COVID in Taiwan has brought those feelings of homesickness to the forefront again. I’m not entirely sure why, probably it’s a combination of being unable to travel, interacting with friends and family through video conferencing, which is great, but also underlines the distances. It makes you painfully aware you’re missing out on your loved one’s lives. You can see them changing and you’re not there. I’ve watched my parents age via video. Maintaining relationships with online conferencing creates a feeling of closeness, and paradoxically, a feeling remoteness. I experience changes happening in the live’s of my family as a TV program.

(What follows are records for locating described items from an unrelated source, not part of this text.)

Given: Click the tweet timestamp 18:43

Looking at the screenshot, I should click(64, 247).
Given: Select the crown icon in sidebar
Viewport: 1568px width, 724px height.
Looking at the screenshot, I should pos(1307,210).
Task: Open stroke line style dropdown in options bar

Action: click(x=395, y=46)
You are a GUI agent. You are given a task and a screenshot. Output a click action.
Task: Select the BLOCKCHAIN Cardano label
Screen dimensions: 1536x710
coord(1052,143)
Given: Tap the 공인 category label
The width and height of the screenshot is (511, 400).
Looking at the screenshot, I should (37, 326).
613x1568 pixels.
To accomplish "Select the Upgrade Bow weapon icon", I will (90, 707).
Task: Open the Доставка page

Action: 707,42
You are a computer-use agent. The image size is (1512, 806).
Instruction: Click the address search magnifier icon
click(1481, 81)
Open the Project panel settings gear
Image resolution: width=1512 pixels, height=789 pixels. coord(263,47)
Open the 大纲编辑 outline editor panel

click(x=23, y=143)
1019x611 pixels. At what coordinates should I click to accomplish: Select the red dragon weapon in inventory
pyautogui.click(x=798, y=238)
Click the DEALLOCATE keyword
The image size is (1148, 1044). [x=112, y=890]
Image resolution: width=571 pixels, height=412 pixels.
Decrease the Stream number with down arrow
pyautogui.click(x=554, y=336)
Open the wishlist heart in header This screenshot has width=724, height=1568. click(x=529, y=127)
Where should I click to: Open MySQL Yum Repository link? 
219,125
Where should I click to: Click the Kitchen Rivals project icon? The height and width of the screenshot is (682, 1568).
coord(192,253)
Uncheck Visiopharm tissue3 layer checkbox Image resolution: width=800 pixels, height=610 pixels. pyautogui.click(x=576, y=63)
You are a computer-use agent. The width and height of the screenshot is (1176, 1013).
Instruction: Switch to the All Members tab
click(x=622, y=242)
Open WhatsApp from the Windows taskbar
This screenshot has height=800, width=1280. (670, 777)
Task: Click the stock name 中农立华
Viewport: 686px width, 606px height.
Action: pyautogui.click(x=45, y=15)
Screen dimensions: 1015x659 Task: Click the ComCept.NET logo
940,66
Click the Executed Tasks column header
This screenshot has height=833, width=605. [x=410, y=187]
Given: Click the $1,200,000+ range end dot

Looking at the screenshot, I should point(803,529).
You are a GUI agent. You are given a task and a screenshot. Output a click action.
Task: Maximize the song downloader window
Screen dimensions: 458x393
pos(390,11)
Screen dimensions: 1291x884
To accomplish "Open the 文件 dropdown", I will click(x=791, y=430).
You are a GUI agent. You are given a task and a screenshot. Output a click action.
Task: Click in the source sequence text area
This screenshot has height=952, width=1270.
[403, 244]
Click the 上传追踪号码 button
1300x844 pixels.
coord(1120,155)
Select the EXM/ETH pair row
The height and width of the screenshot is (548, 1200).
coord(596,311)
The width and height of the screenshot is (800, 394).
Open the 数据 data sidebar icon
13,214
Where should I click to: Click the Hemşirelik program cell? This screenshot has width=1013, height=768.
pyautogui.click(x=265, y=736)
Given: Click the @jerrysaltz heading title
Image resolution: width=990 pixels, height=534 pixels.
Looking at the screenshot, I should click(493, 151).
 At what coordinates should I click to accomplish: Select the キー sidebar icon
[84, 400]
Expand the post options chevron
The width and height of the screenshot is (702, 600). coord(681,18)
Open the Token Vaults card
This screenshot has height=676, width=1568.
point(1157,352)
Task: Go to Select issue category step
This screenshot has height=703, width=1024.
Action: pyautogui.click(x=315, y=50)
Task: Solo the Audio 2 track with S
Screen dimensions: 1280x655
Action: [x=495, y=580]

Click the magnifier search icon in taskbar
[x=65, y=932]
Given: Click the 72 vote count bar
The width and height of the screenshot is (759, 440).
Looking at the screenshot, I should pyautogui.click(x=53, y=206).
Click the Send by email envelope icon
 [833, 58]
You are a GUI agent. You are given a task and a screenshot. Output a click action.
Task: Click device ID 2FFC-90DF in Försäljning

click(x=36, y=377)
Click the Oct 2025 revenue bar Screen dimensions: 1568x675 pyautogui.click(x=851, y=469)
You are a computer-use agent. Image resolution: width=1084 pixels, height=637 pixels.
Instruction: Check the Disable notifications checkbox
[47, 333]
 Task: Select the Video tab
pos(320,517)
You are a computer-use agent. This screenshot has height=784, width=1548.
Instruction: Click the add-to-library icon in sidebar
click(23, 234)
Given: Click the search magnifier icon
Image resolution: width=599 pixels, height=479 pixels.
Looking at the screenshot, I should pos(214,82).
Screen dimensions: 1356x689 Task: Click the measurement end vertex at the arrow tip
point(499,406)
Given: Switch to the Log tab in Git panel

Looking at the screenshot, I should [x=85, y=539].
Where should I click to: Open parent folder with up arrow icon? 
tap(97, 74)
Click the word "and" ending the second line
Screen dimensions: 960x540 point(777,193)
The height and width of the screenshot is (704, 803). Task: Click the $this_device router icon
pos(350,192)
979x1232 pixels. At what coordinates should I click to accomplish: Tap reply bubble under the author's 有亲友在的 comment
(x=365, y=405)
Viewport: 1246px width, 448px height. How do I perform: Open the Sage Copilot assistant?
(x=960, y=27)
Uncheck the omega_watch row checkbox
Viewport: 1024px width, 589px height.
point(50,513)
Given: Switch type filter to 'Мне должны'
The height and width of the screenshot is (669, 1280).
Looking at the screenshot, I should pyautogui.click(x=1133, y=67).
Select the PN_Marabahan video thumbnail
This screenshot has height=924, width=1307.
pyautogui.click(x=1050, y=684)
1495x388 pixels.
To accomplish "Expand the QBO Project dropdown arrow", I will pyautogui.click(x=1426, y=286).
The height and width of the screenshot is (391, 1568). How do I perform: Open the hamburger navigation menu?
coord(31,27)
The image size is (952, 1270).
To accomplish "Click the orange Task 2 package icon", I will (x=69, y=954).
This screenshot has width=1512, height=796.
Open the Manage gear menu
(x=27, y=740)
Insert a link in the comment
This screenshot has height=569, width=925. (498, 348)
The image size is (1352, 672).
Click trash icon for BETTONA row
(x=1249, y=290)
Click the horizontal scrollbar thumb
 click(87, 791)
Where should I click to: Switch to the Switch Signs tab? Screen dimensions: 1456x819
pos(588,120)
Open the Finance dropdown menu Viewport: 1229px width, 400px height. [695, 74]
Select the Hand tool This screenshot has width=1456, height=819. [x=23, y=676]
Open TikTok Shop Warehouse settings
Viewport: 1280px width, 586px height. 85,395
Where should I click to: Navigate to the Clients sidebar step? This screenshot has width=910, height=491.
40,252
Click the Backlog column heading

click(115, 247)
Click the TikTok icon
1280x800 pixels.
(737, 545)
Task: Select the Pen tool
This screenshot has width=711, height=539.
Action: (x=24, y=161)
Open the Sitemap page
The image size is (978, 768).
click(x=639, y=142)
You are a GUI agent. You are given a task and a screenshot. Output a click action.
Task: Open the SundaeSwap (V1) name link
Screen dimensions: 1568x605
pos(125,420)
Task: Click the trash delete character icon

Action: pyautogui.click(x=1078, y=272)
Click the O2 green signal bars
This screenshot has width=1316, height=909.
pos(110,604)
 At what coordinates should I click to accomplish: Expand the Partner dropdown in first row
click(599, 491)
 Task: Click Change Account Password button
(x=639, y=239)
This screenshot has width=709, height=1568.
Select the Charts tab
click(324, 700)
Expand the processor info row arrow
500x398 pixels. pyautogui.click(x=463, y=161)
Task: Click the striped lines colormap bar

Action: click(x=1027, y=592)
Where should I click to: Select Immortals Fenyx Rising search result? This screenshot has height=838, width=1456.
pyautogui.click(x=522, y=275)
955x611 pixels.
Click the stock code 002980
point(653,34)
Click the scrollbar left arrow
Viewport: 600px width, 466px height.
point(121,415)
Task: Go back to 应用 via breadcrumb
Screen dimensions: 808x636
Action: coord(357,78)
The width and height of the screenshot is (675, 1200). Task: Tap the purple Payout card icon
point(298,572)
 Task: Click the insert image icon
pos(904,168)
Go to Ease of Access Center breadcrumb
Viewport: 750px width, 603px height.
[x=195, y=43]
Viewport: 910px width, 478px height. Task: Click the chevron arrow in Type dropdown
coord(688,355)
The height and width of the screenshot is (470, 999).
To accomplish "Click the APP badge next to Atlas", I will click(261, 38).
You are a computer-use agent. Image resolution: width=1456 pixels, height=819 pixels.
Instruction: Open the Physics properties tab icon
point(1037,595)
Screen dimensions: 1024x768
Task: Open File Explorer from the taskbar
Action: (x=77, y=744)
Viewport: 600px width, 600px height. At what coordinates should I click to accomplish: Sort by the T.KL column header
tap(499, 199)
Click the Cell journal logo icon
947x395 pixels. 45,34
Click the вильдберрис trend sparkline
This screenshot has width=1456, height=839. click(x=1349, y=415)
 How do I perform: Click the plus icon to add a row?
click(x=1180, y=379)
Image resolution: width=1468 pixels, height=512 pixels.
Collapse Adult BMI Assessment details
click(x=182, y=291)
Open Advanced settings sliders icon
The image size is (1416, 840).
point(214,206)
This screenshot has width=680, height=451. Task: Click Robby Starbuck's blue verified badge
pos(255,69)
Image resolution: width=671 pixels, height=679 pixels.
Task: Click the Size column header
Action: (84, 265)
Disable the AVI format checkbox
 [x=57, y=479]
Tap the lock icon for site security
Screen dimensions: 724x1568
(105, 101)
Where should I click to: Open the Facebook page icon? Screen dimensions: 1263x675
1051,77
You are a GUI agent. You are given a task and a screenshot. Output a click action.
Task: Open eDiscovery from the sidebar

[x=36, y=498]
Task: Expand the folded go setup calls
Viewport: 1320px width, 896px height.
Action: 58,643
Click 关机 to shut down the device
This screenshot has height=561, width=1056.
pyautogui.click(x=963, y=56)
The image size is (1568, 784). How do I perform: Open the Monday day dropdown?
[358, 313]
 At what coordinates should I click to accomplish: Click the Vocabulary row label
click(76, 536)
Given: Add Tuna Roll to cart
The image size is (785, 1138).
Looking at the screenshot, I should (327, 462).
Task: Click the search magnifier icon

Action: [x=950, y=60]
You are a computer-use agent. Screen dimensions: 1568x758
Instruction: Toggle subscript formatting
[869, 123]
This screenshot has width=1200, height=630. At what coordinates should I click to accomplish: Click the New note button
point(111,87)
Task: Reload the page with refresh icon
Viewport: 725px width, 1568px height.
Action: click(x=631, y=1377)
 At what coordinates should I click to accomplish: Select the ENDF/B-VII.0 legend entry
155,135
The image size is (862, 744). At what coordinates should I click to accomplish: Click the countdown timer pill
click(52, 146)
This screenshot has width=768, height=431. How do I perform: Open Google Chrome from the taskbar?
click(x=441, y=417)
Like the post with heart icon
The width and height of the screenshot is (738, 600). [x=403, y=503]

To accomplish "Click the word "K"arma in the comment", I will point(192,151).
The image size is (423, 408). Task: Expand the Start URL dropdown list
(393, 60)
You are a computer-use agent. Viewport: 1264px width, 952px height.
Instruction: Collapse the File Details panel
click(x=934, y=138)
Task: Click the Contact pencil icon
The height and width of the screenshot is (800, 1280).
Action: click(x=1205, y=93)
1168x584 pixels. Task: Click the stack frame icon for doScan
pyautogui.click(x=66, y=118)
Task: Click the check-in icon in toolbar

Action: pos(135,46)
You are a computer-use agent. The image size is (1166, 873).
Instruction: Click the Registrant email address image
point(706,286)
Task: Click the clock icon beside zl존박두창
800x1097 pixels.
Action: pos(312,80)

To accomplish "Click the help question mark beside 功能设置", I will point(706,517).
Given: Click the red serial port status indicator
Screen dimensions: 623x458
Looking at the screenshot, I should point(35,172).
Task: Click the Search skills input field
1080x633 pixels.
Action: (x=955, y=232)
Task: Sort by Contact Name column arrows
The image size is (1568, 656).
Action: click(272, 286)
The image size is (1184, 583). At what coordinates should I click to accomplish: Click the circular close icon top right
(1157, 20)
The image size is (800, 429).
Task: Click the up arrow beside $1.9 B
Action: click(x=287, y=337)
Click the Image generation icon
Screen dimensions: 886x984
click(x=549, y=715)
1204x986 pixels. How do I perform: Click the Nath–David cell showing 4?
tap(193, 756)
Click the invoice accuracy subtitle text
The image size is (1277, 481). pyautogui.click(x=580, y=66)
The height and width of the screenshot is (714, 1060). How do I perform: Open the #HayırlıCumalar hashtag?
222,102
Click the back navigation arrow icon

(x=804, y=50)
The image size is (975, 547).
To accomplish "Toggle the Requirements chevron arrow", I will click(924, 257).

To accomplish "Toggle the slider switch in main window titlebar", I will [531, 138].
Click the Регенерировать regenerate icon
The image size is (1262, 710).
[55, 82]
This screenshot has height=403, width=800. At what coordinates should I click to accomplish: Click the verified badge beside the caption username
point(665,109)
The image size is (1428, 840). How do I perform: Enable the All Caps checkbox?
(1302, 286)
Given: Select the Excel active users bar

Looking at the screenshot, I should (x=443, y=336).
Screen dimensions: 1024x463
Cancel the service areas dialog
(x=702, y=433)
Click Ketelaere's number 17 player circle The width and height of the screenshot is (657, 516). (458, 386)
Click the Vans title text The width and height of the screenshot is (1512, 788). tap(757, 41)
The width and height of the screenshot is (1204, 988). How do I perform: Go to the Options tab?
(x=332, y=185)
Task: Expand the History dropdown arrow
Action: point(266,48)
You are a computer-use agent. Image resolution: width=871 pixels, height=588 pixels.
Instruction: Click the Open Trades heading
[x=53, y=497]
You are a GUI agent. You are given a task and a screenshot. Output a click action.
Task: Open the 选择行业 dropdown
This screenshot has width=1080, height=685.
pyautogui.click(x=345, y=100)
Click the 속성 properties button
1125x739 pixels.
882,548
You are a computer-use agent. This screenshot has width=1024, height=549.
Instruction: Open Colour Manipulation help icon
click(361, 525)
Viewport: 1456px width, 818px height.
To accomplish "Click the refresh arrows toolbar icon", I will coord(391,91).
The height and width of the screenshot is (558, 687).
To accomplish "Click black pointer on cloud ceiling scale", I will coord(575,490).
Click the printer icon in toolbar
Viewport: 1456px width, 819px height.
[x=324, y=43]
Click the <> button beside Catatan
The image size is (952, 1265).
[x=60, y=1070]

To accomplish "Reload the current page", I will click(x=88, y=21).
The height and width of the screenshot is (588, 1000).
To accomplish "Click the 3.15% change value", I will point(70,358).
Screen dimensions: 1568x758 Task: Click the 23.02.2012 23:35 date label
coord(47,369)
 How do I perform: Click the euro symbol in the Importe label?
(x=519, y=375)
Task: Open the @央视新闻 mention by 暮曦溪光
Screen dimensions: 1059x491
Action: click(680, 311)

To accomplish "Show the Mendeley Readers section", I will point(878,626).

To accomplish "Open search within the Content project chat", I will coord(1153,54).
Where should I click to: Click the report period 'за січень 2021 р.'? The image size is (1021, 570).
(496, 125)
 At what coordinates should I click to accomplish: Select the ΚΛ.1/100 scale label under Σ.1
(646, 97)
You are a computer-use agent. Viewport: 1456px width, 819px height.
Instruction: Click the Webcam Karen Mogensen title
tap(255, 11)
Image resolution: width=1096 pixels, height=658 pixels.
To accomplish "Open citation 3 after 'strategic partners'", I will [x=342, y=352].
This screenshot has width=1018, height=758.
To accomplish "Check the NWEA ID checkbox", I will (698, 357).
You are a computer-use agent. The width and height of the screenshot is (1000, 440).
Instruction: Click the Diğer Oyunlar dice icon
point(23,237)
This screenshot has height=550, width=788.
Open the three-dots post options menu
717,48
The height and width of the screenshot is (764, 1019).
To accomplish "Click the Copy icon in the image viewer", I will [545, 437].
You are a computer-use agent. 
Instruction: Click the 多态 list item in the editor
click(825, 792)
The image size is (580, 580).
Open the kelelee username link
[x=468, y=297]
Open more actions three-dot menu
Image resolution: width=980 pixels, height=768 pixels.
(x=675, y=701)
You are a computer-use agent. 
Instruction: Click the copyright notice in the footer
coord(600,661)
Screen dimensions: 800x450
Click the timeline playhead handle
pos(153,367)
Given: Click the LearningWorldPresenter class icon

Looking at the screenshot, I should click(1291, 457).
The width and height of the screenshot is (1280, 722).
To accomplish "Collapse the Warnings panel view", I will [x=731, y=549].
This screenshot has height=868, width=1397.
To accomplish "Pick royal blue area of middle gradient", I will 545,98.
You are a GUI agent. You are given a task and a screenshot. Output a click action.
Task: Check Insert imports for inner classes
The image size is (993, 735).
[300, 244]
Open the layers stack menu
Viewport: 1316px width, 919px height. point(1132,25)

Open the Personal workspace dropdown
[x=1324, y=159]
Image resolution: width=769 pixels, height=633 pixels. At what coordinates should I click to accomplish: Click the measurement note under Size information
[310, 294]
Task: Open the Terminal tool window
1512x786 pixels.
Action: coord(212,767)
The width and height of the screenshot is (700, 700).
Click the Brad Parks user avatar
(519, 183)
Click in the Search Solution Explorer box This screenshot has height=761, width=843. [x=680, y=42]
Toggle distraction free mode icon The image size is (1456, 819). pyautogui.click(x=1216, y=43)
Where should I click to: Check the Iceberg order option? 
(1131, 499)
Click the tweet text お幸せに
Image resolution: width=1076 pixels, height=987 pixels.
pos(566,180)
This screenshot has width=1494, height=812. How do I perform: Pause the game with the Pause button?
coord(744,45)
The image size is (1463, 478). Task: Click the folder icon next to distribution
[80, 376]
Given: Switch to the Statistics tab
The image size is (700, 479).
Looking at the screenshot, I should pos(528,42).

Normally it doesn’t bother me. Pre-COVID I had the ability to travel to see family. The video conferences were just a nice way to maintain contact between trips. I have enjoyed video conferencing Christmas for years. The difference, I think, is I always felt if I really needed to, I could get home. COVID has brought that into doubt. In an emergency, could I get home in time for my presence to be meaningful? I’ve watched a few of my international students not be able to get home in time for the funeral of a parent.

COVID sucks. The feelings of distance and separation it creates are real. For the first time in decades I’m yearning for home.